§ **DATA FOR PROCESSING**
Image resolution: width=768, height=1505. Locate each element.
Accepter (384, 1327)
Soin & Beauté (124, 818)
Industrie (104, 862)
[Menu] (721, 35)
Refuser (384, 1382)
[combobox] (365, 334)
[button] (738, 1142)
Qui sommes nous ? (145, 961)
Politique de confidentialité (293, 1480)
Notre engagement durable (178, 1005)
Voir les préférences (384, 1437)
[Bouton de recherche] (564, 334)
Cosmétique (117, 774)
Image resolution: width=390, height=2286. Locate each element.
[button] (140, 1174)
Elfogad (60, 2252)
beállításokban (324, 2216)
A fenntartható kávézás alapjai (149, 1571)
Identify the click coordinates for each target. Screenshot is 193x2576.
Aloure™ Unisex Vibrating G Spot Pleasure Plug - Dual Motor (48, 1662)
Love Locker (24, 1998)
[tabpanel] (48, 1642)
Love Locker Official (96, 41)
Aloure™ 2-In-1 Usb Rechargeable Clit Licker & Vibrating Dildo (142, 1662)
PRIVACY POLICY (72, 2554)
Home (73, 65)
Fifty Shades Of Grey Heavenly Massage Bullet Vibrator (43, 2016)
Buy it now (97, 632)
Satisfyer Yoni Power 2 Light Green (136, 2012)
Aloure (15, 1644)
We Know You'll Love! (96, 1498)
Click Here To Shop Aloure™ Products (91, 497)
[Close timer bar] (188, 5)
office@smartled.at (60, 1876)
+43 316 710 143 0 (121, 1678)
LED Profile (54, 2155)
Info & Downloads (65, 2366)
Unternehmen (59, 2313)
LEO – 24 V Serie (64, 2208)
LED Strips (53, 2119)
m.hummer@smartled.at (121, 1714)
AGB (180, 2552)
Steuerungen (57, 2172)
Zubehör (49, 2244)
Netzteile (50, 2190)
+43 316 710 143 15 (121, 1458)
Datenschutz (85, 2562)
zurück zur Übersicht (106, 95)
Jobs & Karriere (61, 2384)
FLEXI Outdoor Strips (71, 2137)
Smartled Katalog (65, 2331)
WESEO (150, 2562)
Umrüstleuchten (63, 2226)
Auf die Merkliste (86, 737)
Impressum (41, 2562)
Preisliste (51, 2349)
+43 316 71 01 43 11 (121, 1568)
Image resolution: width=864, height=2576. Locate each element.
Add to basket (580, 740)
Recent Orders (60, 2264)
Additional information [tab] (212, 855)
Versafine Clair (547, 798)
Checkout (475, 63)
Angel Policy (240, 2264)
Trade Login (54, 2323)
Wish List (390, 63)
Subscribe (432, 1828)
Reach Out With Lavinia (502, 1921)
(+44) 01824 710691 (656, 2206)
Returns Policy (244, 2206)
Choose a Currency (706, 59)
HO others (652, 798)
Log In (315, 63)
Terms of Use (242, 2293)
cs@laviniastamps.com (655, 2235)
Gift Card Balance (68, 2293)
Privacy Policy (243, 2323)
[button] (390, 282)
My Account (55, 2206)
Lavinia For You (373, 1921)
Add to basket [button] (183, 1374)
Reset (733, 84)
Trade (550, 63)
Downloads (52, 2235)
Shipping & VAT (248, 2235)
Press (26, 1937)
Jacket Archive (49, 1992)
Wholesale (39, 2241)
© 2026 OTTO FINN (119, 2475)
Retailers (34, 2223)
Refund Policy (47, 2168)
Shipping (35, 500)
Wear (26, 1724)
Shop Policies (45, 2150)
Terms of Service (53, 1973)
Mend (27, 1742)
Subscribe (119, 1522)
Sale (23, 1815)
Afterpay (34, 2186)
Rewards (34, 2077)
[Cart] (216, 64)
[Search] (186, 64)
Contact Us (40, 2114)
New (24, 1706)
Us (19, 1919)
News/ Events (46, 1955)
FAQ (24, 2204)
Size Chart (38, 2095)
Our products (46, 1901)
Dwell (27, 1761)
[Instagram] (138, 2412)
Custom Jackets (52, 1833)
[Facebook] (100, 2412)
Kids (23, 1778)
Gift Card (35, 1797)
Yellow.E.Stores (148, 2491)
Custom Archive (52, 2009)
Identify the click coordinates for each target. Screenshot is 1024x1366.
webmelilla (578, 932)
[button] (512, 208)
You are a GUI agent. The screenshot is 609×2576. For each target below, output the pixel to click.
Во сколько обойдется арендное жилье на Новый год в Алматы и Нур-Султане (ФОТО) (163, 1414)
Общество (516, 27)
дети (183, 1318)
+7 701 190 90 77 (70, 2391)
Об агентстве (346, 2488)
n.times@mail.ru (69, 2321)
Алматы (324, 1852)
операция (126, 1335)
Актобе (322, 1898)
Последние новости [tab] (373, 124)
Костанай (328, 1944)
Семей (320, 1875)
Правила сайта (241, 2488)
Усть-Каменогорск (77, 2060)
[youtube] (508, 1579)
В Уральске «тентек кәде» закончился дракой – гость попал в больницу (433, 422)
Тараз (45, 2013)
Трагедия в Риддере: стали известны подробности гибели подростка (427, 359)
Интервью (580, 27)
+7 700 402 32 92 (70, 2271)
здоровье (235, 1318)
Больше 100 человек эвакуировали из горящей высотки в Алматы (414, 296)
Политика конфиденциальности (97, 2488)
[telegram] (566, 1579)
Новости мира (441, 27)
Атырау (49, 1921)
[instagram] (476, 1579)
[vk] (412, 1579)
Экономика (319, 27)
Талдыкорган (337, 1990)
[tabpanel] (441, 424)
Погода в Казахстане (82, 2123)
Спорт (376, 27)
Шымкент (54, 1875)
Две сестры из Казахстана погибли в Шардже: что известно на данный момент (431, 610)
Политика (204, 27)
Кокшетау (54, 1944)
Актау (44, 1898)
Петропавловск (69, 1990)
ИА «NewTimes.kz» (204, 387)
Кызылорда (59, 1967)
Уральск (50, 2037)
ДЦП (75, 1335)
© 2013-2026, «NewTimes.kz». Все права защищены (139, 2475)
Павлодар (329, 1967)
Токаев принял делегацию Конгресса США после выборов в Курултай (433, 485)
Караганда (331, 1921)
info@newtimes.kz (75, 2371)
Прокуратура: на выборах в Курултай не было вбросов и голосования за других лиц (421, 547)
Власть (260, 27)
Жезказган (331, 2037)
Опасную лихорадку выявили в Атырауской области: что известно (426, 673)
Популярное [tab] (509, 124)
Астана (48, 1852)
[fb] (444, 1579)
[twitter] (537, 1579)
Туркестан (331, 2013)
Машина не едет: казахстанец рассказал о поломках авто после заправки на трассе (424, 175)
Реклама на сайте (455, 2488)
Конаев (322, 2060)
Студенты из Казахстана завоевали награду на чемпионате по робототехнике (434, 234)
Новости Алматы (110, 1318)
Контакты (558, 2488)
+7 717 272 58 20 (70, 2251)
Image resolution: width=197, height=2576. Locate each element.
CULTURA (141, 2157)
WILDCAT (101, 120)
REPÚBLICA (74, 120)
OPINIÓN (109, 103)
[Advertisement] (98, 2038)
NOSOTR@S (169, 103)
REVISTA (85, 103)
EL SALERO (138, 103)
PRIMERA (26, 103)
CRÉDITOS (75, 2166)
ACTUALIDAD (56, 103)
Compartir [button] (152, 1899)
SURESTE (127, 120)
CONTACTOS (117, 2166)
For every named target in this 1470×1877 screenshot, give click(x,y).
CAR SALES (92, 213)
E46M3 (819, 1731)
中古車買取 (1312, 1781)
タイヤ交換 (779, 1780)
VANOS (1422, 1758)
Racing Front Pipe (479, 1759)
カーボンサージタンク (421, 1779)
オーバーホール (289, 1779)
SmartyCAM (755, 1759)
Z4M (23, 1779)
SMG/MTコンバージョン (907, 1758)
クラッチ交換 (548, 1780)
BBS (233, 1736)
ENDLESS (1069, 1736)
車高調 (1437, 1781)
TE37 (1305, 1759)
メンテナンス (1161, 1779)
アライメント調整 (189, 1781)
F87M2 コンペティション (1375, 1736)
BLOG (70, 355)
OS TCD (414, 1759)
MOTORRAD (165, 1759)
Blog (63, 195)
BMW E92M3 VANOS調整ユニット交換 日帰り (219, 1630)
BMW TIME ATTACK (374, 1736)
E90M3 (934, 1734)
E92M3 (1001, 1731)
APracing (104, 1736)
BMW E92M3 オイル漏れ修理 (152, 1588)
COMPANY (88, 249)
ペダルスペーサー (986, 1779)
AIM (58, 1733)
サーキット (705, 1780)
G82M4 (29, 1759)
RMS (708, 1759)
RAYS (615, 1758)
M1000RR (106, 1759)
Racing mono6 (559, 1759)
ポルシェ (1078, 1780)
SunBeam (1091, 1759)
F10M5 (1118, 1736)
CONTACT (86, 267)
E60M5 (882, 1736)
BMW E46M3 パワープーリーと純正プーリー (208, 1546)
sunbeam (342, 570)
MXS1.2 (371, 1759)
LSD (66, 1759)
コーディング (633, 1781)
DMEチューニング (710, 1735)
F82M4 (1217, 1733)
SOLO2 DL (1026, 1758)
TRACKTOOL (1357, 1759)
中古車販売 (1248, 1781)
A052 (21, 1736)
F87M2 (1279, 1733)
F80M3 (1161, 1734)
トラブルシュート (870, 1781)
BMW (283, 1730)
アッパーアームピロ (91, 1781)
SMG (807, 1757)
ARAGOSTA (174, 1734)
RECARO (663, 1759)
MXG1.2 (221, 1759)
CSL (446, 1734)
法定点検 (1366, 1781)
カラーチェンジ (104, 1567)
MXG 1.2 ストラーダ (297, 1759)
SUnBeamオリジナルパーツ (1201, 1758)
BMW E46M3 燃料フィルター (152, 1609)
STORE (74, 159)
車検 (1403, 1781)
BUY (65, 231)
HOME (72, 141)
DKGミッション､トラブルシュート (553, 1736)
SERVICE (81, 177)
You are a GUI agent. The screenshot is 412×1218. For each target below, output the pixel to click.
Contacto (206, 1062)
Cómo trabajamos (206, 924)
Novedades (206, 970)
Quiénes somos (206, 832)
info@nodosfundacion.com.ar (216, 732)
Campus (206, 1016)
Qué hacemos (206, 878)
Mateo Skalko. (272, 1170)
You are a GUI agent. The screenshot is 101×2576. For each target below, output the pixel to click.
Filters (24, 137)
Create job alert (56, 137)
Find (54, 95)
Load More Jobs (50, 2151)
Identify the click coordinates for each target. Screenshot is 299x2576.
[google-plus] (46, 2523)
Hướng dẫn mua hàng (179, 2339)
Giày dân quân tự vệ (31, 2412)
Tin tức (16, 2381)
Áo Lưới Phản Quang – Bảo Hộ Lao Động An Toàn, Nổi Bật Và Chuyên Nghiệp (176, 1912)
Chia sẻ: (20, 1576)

§ **ASSIGNMENT**
Taking the line with "больницу (433, 422)" as the first and the line with "здоровье (235, 1318)" as the last, retype that stretch of the data above exactly, with no other lines.

§ **RESPONSE TO THIS EXERCISE**
В Уральске «тентек кәде» закончился дракой – гость попал в больницу (433, 422)
Тараз (45, 2013)
Трагедия в Риддере: стали известны подробности гибели подростка (427, 359)
Интервью (580, 27)
+7 700 402 32 92 (70, 2271)
здоровье (235, 1318)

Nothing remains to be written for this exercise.